Le projet AGIR_ Alliance pour une Gouvernance Inclusive et Redevable en Haïti_ à travers un engagement collectif de plusieurs institutions et organisations dont le Centre d’Étude et de Coopération Internationale (CECI), l’Organisation de Gestion de la Destination Nord d’Haïti (OGDNH), l’Asosiyasyon Fanm Solèy Dayiti (AFASDA), L’Université de Limonade, l’Institut de Formation et de Services (IFOS), ainsi que des acteur-trice-s étatiques, de la société civile et du secteur privé des affaires, entreprend des démarches visant à renforcer la gouvernance locale et la participation citoyenne des femmes et des jeunes dans le développement du département du Nord.
Le projet a organisé, le week-end dernier, un atelier d’échanges et de validation sur un cadre de priorités stratégiques pour le développement de la zone métropolitaine du Cap-Haïtien (ZMCH). Cet exercice constitue une étape importante du processus de dialogue entamé depuis plusieurs mois entre ces acteurs-trices sur l’égide du projet. Cela s’inscrit dans une vision de développement durable et inclusif faisant de cette zone un pôle de croissance résilient et compétitif, ancré dans son patrimoine historique et doté d’infrastructures fonctionnelles. En effet, avec un port et un aéroport international, une forte potentialité historique et touristique, la zone métropolitaine du Cap-Haïtien qui regroupe six (6) communes : Cap-Haïtien, Limonade, Quartier Morin, Milot, Plaine-du-Nord et Acul-du-Nord, constitue un territoire stratégique pour le développement du grand Nord d’Haïti. Toutefois, elle fait face à des défis critiques entre autres l’urbanisation rapide et non planifiée, une forte pression démographique, un déficit d’infrastructures et une vulnérabilité environnementale aigue. Ce qui exige une approche globale, inclusive et coordonnée.

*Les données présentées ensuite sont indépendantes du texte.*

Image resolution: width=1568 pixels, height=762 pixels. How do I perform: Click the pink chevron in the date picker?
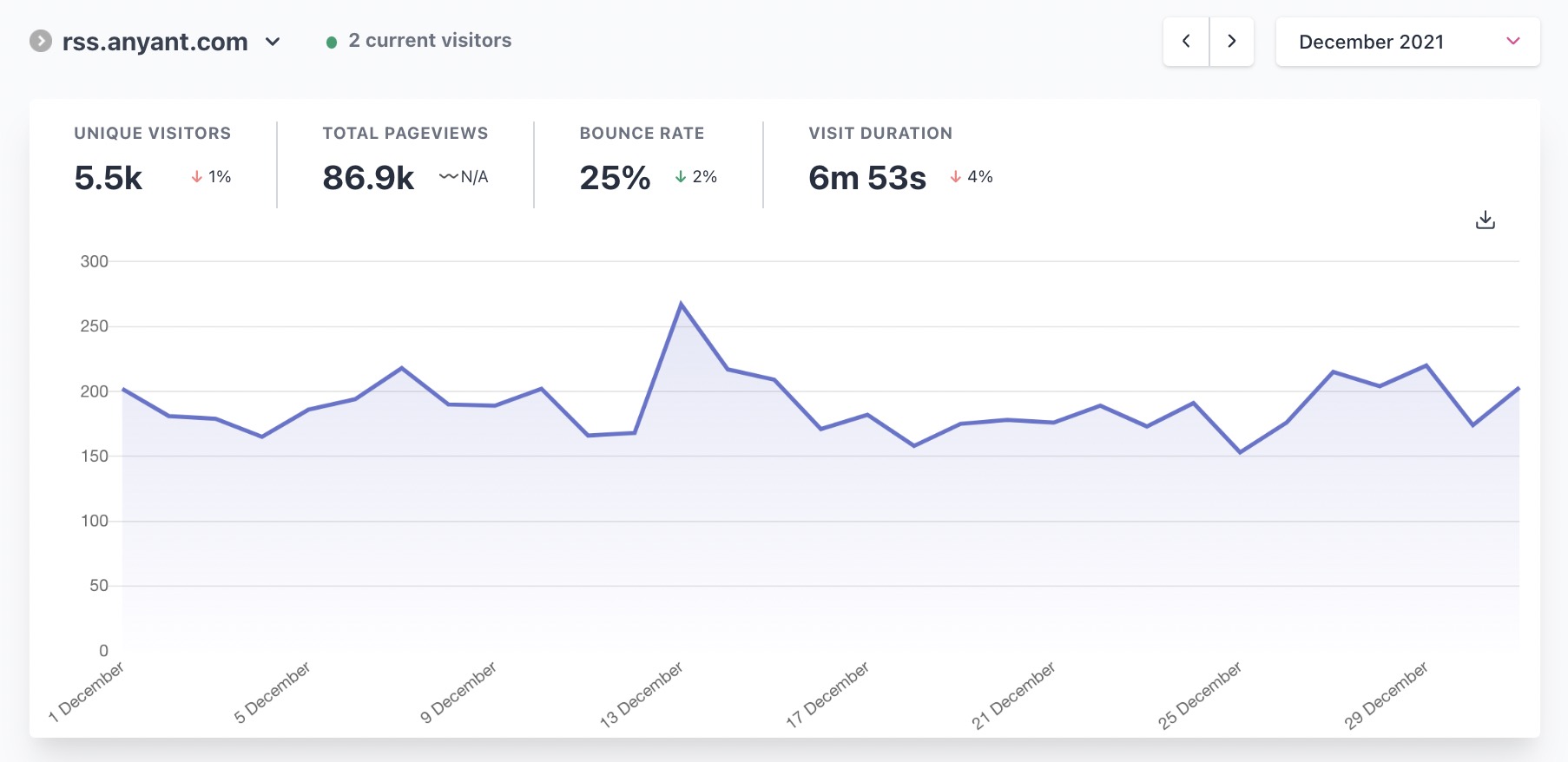coord(1512,42)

Ce document cadre est un outil opérationnel, conçu pour orienter les actions, mobiliser les ressources et renforcer la gouvernance locale tout en promouvant la participation citoyenne. Il présente un ensemble d’actions sécuritaires, infrastructurelles, environnementales et en matière de droits humains à mener dans la zone métropolitaine du Cap-Haïtien.
Cet atelier fut aussi l’occasion pour les participant-e-s de réfléchir sur les défis et les actions à mener dans les six communes, de monter une feuille de route, de comparer les actions prévues dans le budget national 2025-2026 avec celles du cadre de priorités stratégiques, enfin d’aboutir à sa validation avant de la soumettre aux autorités compétentes pour la mise en œuvre.
Intervenant au lancement de cet atelier, le directeur Pays de CECI, Claude Phanord, a appelé les acteur-trice-s (collectivités, Etat, secteur privé, société civile et diaspora) à harmoniser leurs efforts pour l’implémentation de ce cadre de priorités stratégiques. « Ensemble, nous pouvons transformer la zone métropolitaine du Cap-Haïtien en un modèle de développement territorial inclusif et durable » a-t-il déclaré.
Financé par le gouvernement du Québec, le projet AGIR, mis en œuvre par le CECI, L’IEIM et la maison d’Haïti, accompagne les acteurs des 6 communes précitées à doter la zone métropolitaine du Cap-Haïtien d’un cadre de priorités stratégiques pouvant répondre aux problèmes immédiats liés à la gouvernance locale, au développement durable et à l’inclusion sociale.